Meski Melody tidak yakin, apa yang dikatakan Nada itu benar, atau hanya tipu dayanya saja? Demi mengambil kesempatan dalam kesempitan?
Entah! Demi cari aman, dia menurut.
Mereka berjalan mendekat sampai tiba di depan pintu masuk restoran. Benar apa yang dikatakan Nada, terlihat laki-laki sedikit paruh baya berdiri di sana dan dari kejauhan tersenyum untuk menyambut mereka berdua. Saat sudah semakin dekat, laki-laki itu menyapa;
“Selamat malam, Nada. Apa kabar?”
“Baik, Om, baik,” mereka berjabat tangan dan tersenyum. “Om sendiri gimana?”
“Baik juga, Nad...” laki-laki itu berpaling menatap Melody. “Ini Melody?”
Melody tersenyum seramah mungkin untuk menunjukkan kesan pertama pertemuan. “Iya, Om. Saya Melody.”

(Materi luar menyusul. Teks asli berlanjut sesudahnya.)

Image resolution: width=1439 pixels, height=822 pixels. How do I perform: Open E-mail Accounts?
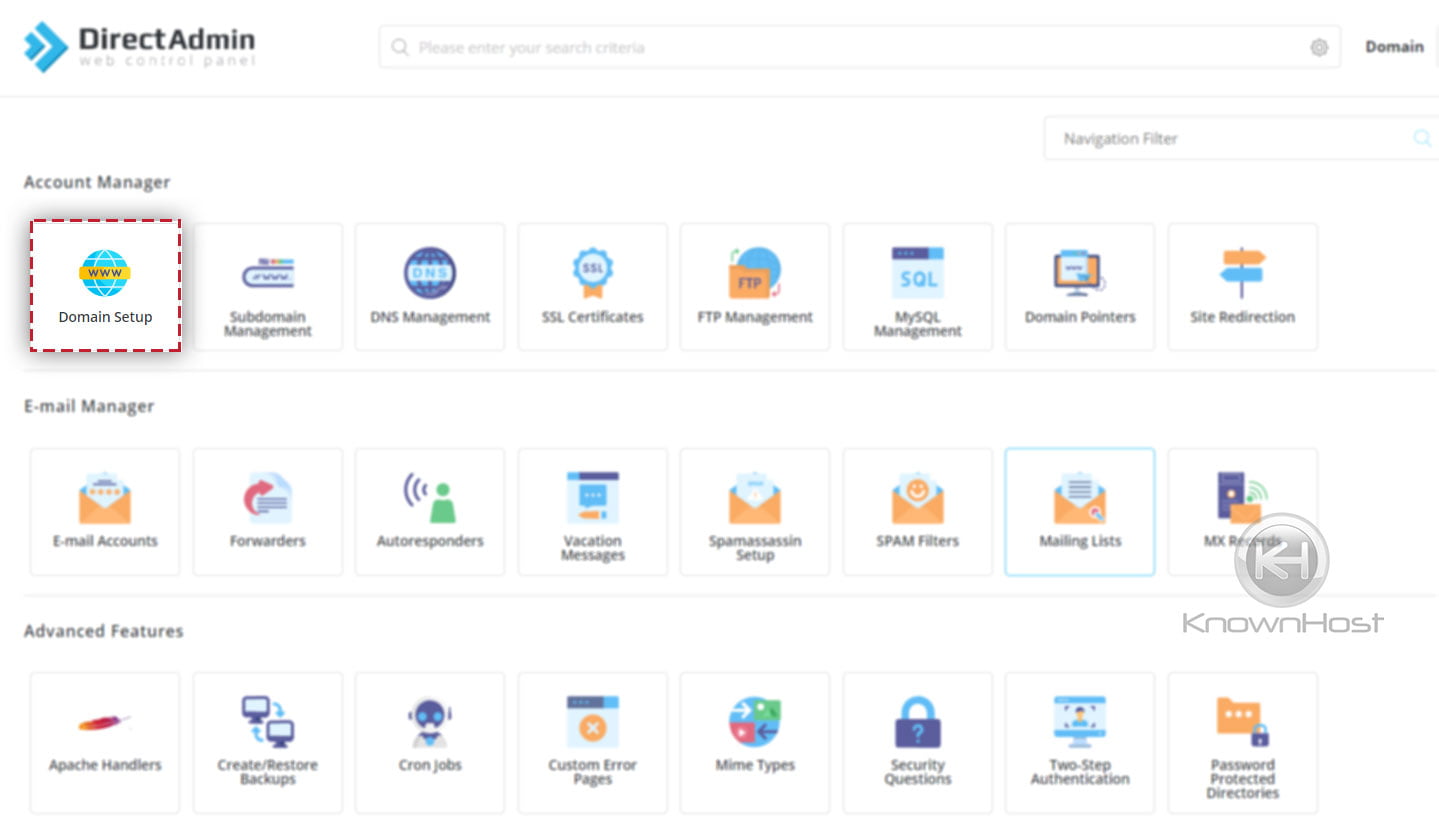tap(104, 511)
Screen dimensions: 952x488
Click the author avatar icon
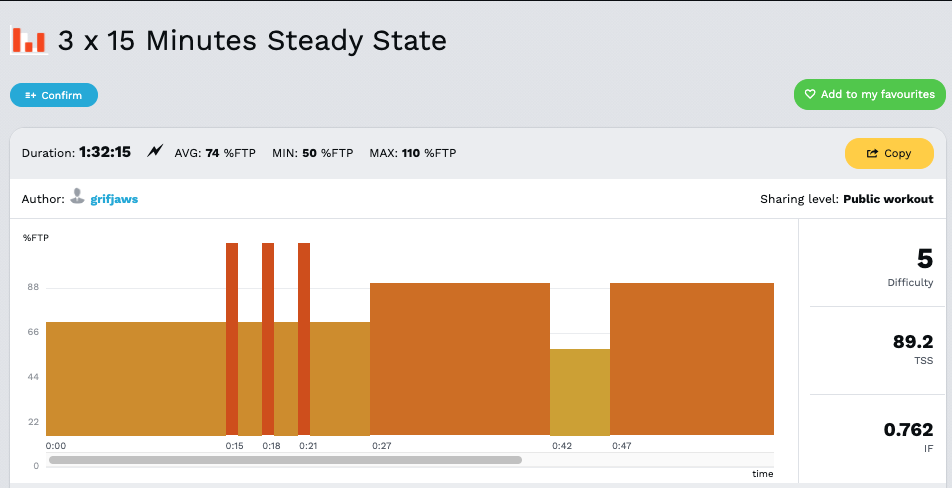pyautogui.click(x=76, y=198)
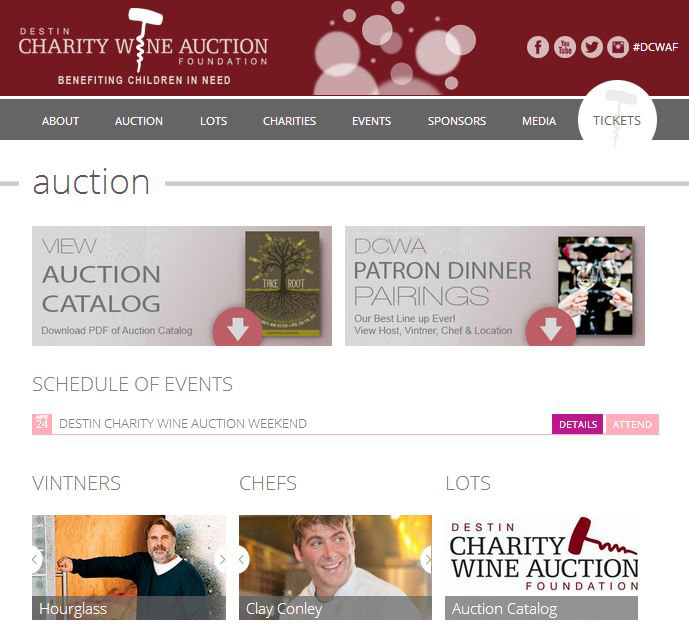Open the Instagram camera icon

click(618, 47)
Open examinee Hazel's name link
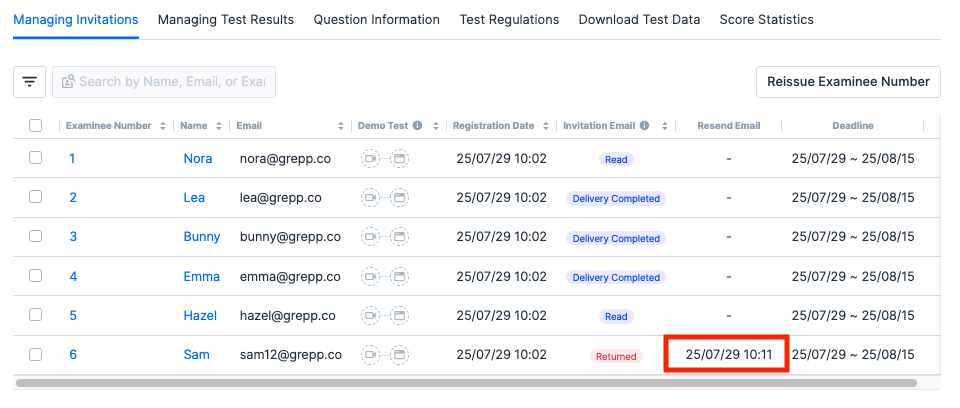Image resolution: width=960 pixels, height=408 pixels. coord(200,316)
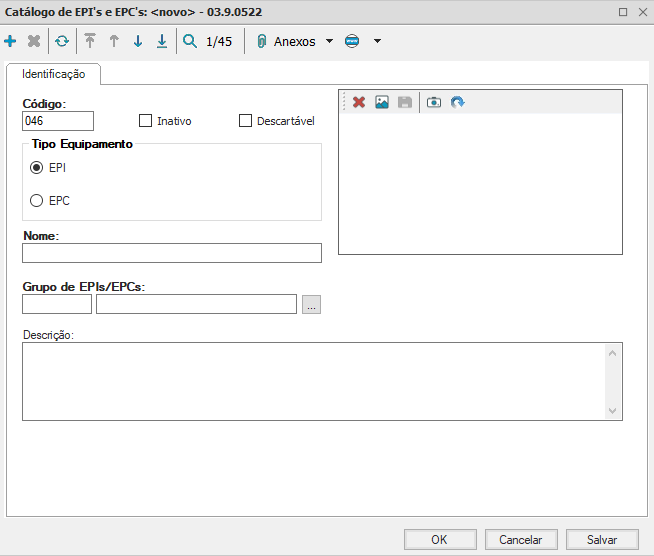Rotate image with blue arrow icon
654x556 pixels.
click(457, 102)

“Kenalkan, saya Diki, adik dari Papanya Nada,” Diki tersenyum ramah, menjulurkan tangannya untuk bersalaman dengan Melody. Gadis itu membalas uluran tangan Diki. “Ya sudah kalau gitu, mari masuk. Om sudah siapkan tempat istimewa untuk kalian berdua.”
“Duh, jadi ngerepotin, Om,” kata Nada kikuk sambil mengusap tengkuknya. Dia merasa malu juga, apalagi konteksnya saat ini bisa dibilang yang Nada dan Melody lakukan adalah sebuah drama.
“Nggak, Nada. Ayo mari.”
Diki berjalan, Nada dan Melody mengekor.
Suara ketukan high heels Melody menggema, menciptakan suara dramatis di restoran yang masih sepi pengunjung. Sorotan mata tertuju ke arah Melody, saat gadis itu berjalan dengan sedikit dagu yang terangkat bak seperti model yang berjalan di red carpet. Melody mengibaskan rambutnya, justru semakin menjadi-jadi menampakkan pesonanya di hadapan pengunjung restoran. Dia mengitari pandangan dan menangkap pusat perhatian orang-orang tertuju padanya, apalagi para laki-laki yang seakan terkesima dengan penampilan Melody.
Hingga sampai di suatu ruangan privat, desain elegan dengan warna emas mendominasi menciptakan kesan hangat untuk siapa pun yang berada di ruangan itu. Lampu yang redup dengan suasana klasik namun menyimpan kesan romantis.
Bunga mawar tersusun rapi di setiap sudut ruangan, meja dan kursi yang sudah dihias sedemikian rupa menambah kesan lebih hidup. Di atas meja, terdapat lilin apung dengan aroma relaksasi menenangkan dan vas bunga mini malis dengan dua tangkai mawar merah.
“Silakan, ini ruangan khusus kalian.”
Nada tersenyum. Sementara Melody tidak.